Work to complete:
- 1) Decide whether each statement below agrees with the Zenith 6D413 restoration text. Answer yes or no for each, and quote the words of the text that settle it.
(a) The radio receives shortwave as well as the broadcast band.
(b) A model number tag was found on the radio.
(c) The Zenith models with the molded bakelite chassis were made for only one year.
- 2) In the Zenith 6D413 restoration text, how was the molded bakelite chassis mounted in the cabinet?
- 3) Carry on the Zenith 6D413 restoration text from the point where it stops, in the same first-person voice.

Zenith 6D413 (6-D-413) Restoration

The Zenith 6D413 from 1940 is a 6-tube (5 tubes plus ballast tube) AC/DC Superhet circuit radio that receives only the broadcast band. At first glance, the radio had seen no obvious servicing (other than tubes) in the past and all of the original parts appeared to be still in place. I decided to try to restore the the radio and maintain the original chassis appearance if possible. The model number was not confirmed, since there was no model number or chassis number found - only a serial number tag.

The schematic and a parts list for the radio can be found on Nostalgia Air. Any part number references in the text below reference that schematic.

My antique radio restoration logs

Overview

According to an excellent article found at http://www.uv201.com/Radio_Pages/zenith_bakelite.htm, in 1940 Zenith introduced a line of radios that featured a molded bakelite chassis. The chassis was mounted upside down in the cabinet and the tube sockets, volume control, one IF transformer, trimmers as well as some fixed mica capacitors, and other components were molded as integral parts of the chassis. These radios were troublesome from day one, and they were almost impossible to work on. Most were recalled and destroyed. These models only lasted one year, and I'm sure some heads at Zenith did roll for this blunder!

Supplied information:

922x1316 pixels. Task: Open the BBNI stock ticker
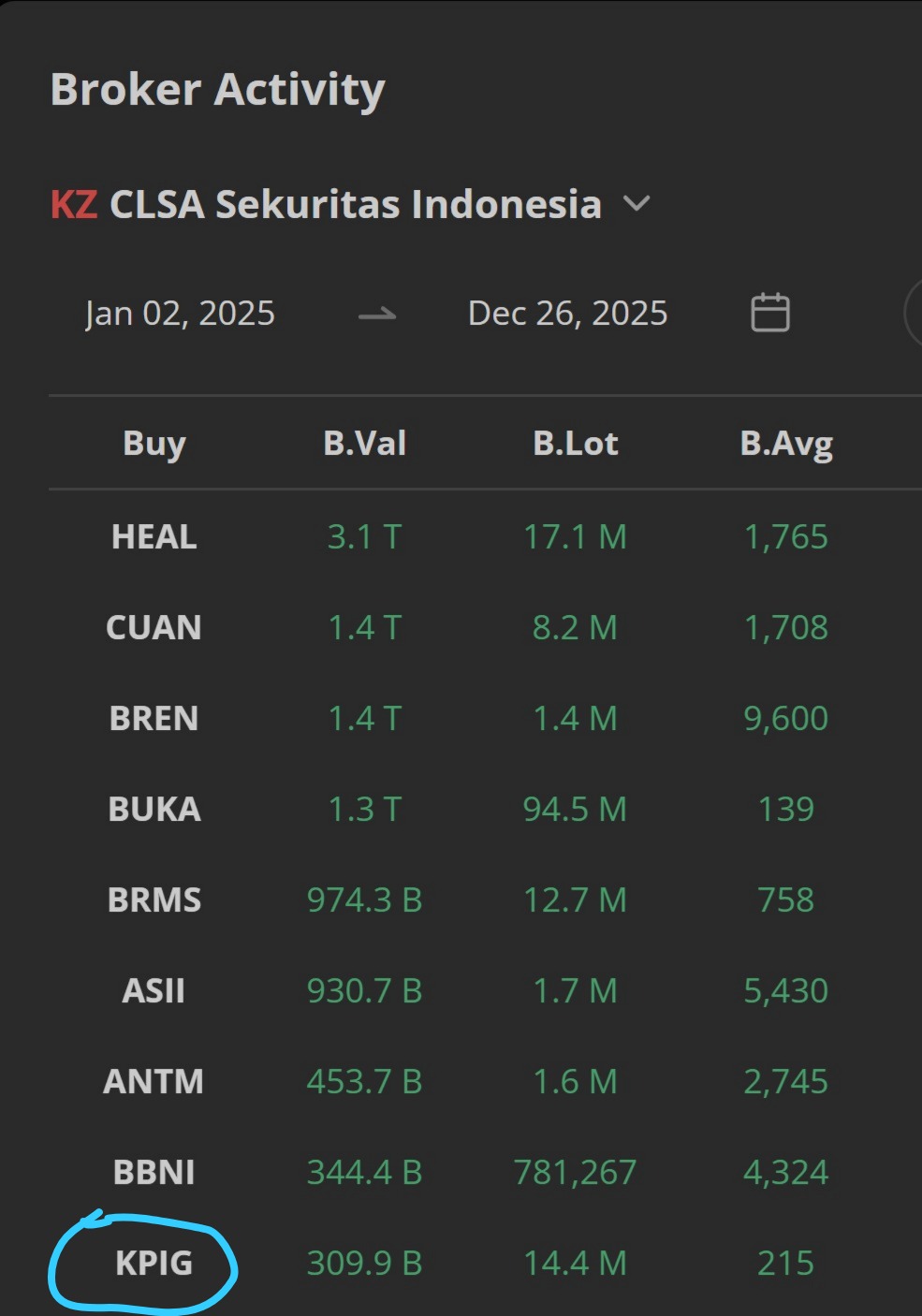[x=154, y=1172]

Responses to the tasks:
- 1)
(a) No: "receives only the broadcast band"
(b) No: "there was no model number or chassis number found - only a serial number tag"
(c) Yes: "These models only lasted one year"

- 2) Upside down.

- 3)
My example was purchased on eBay and listed as not tested/not working. The AC line cord had been cut off. Externally it appeared to be all original, complete and in excellent condition. There were no cracks or breaks in the cabinet. The chassis is small and quite compact, and access to parts is limited and difficult. There are hair thin wires exposed under the chassis coming from the first IF transformer and from the oscillator coupling coil. These components have few or no terminal lugs, and wire ends from the windings are connected to other points on the chassis. Damage is possible unless extreme care is taken.

I had previously restored a Zenith model 4K-402D, a four-tube battery portable that uses the same bakelite chassis construction.

Prior Servicing

I always attempt to avoid purchasing radios that have been "restored" by collectors or flippers, and am looking for either all original examples or those which have been "lightly serviced" in the distant past by radio service shops. In this example, almost all of the original parts were still in place. The only non-original parts I found were one resistor, some of the tubes, and the pilot lamp. The 35Z5G and 35L6G tubes had been replaced with GT type tubes. The 12A8G, 12K7G, and 12Q7G tubes were all the correct types, were branded Zenith and were good. The 12K7G and 12A8G were date code "X 9Y" (1939?) and likely OEM. The 12Q7G was date code M0R, indicating 1940 and a replacement. The ballast tube was an Amperite, and possibly original.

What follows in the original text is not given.